Rather than wage an industrial campaign against the privatisation, the unions have made a show of opposition in much the same way they opposed the previous federal Coalition government’s Work Choices laws. They claimed that anyone who advocated industrial action was opposed to “community action”, as if the two are somehow not compatible. What this “community action” was to consist of was never made clear, although a few billboards were placed around the state. Assurances were given that TV advertisements would be aired to counter the government’s propaganda, but they never appeared. There was very little in the way of community forums or leafleting the general public, and it was a long stretch between rallies opposing the sell-off, with no attempt to include administrative staff, train guards or drivers in any meaningful way. The majority of workers at the community rallies were maintenance staff, despite the fact that they are the smallest sector of QR’s workforce.
Manoeuvres in ALP
The main strategy for opposing the sell-off has been manoeuvres behind closed doors to pressure Labor MPs to back down. This culminated in an appeal to get 50% of unions affiliated to the ALP to sign a petition for an ALP special state conference. The unions might or might not have been able to get the numbers for this, but Labor Party officials warned that because of PM Kevin Rudd’s support for the Bligh government’s privatisation agenda, such a special conference might jeopardise federal Labor’s re-election chances.
These warnings were enough to get the unions to abandon their oush for a special ALP state conference to debate the asset sell-off. The capitulation of the Australian Manufacturing Workers Union was particularly brazen. At a delegates conference in March, AMWU national secretary Dave Oliver went as far to say: “We cannot let the issue of the privatisation of QR affect the outcome of the federal election, as Queensland has a significant number of marginal seats”. He went on to stoke up the fears of what might happen if a Coalition government headed by Tony Abbot was elected. Delegates from QR were unimpressed.

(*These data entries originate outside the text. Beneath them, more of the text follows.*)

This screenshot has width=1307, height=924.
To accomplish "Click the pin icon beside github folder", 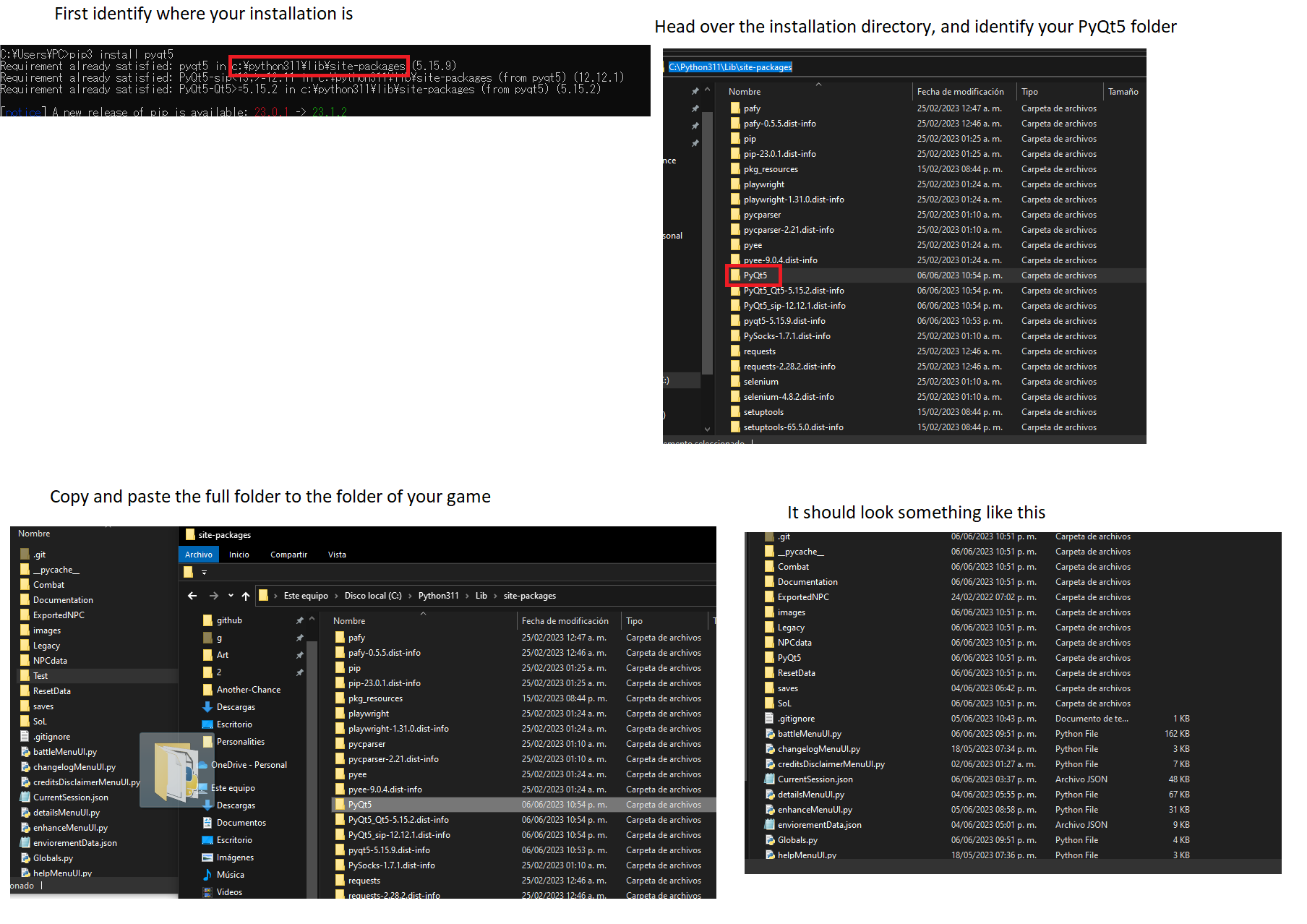I will pyautogui.click(x=299, y=620).
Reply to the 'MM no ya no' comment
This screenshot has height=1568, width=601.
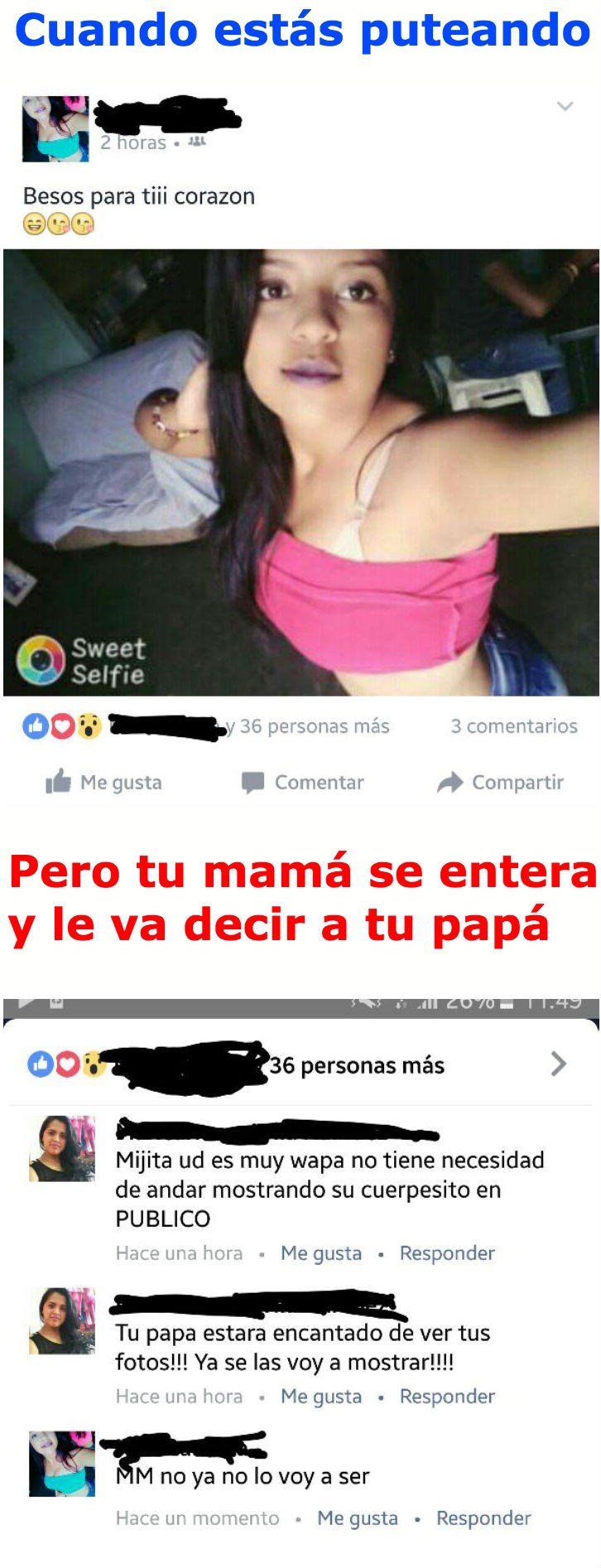click(x=483, y=1518)
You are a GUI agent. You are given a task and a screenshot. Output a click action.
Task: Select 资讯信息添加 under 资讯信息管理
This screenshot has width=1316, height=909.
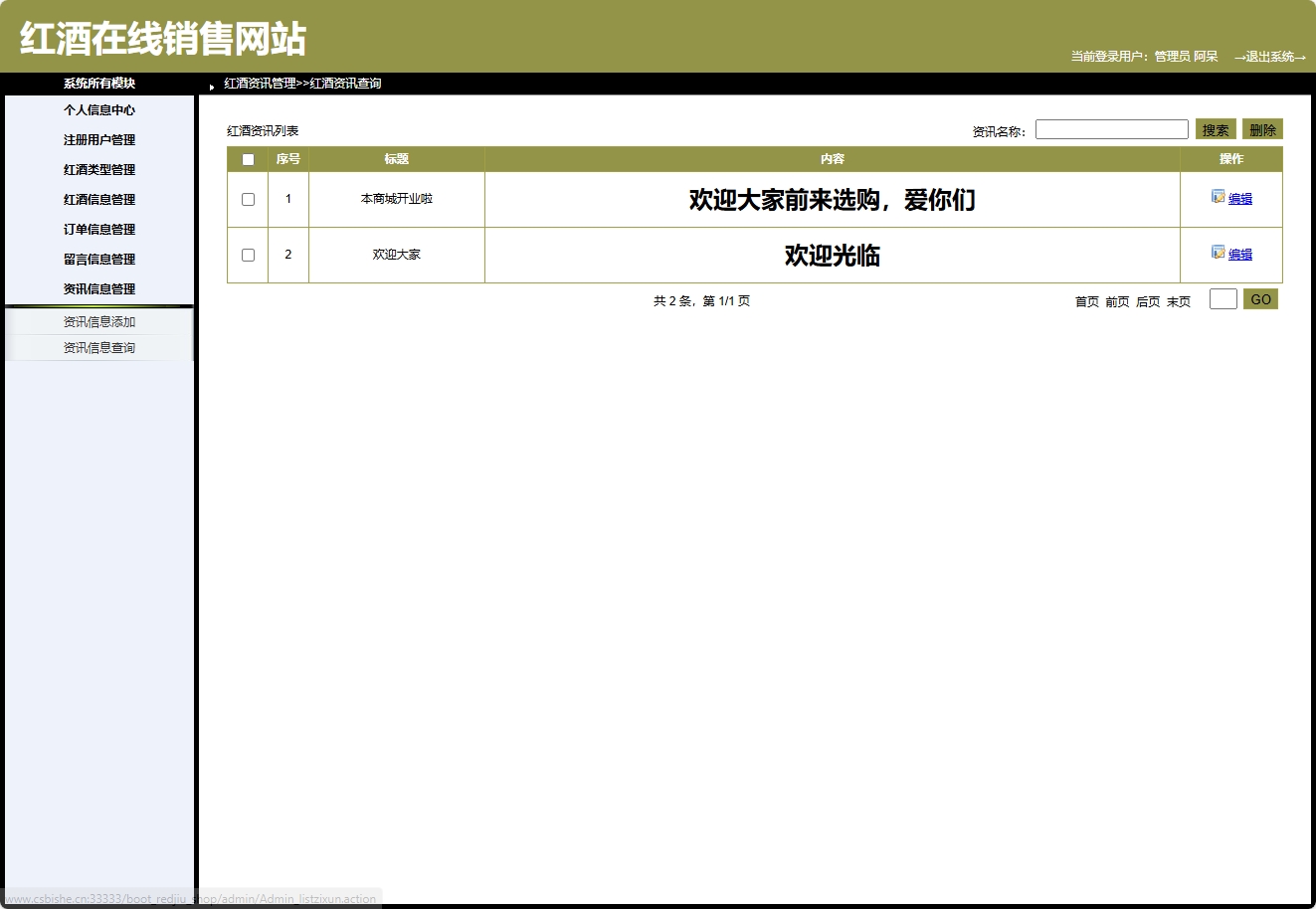click(98, 321)
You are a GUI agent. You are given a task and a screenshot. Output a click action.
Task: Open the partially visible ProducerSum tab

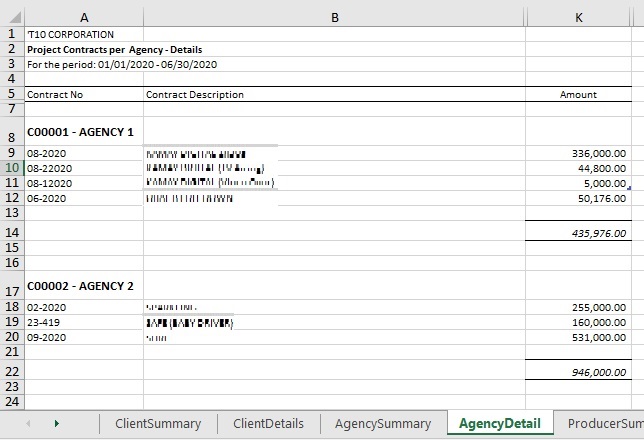pyautogui.click(x=604, y=424)
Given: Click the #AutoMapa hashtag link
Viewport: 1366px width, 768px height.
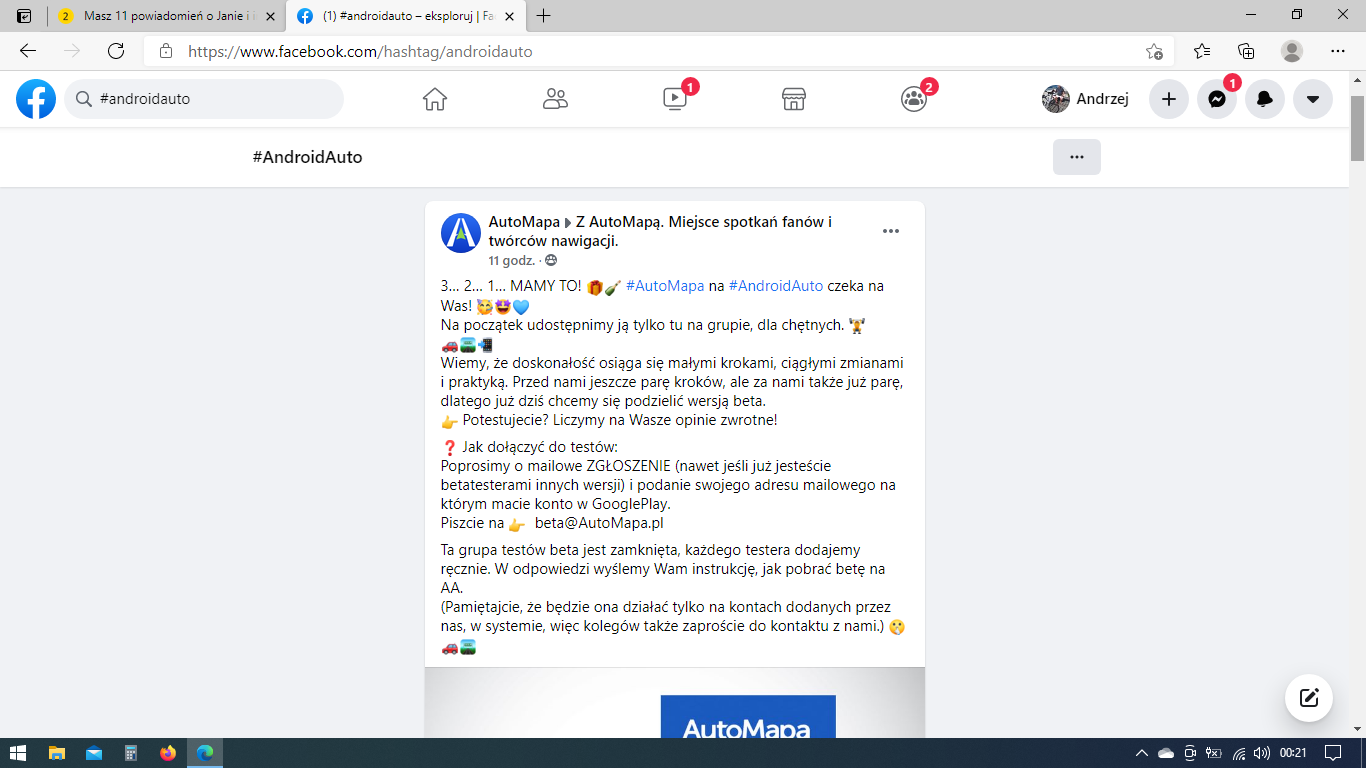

At a subsequent union meeting at Redbank, a delegate moved that Andrew Dettmar, AMWU state secretary, should resign from that position if he didn’t step down from his other position as ALP state president. The motion got up, and Dettmar was booed from the meeting when he tried to defend his position.
For all their talk about “community building”, the union officials have failed to mobilise the membership in a concerted campaign of industrial stoppages or seriously build any sort of movement against the sell-off. The union bureaucrats’ first loyalty is to a party that puts the capitalist class’ interests first and provides them with a career path to cushy parliamentary seats. As long as the unions are dominated by such middle-class careerists, there will be no serious fight against Queensland Labor’s privatisation agenda.
[Andrew Martin is a member of the Revolutionary Socialist Party and, until last month, was employed as a fitter at QR’s Redbank workshop.]